= Brian McNally =

British-born restaurateur

Brian McNally is a British-born restaurateur. He opened various Manhattan restaurants, including The Odeon, Indochine, Canal Bar, and 150 Wooster in the 1980s. In 1989, Vanity Fair referred to McNally as the "undisputed King Midas of downtown eateries for nearly a decade."

== Life and career ==
McNally was born into a working-class family in Bethnal Green, London. After leaving school at the age of 16, he moved to Amsterdam and sold English-magazine subscriptions before returning to London and working as a busboy in Chelsea. In 1969, he left England to travel around the world and he settled in New York City in 1976, where his brother, Keith McNally, worked as a waiter at One Fifth in Greenwich Village.

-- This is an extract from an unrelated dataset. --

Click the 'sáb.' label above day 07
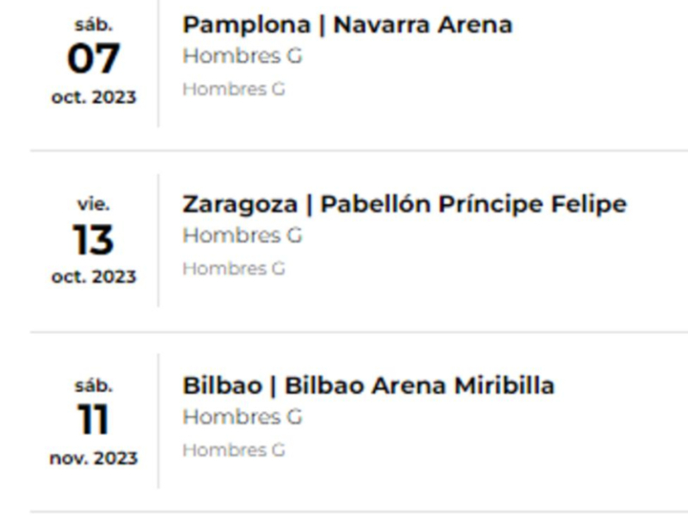The width and height of the screenshot is (688, 516). click(93, 25)
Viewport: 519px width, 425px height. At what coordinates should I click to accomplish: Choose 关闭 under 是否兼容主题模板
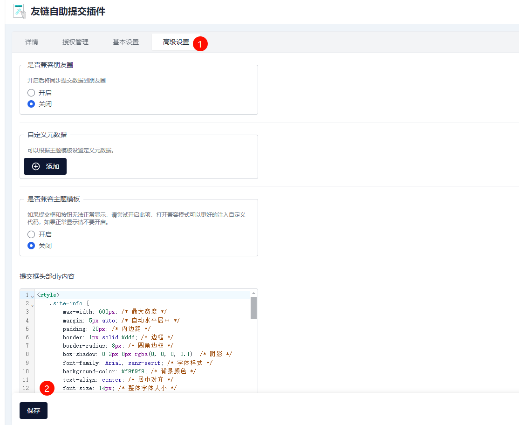point(32,246)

In October 1980, he opened The Odeon, a bistro, in TriBeCa with his brother, Keith McNally. They created Odeon to compete with Elaine's "who didn't welcome the young writers, was too expensive, and didn't like women." 1988, Brian McNally sold his share of Odeon to his brother.

In 1982, McNally married Anne McNally, who he met through their mutual friend Anna Wintour. They later divorced.

In 1984, McNally and music producer John Loeffler transformed Lady Astor's into Indochine, a French-Vietnamese restaurant that they opened at 430 Lafayette St in NoHo, Manhattan. In the early 1990s, McNally couldn't pay the taxes on Indochine and the restaurant was closed. Indochine was re-opened by Huy Chi Le, who was a busboy at the restaurant.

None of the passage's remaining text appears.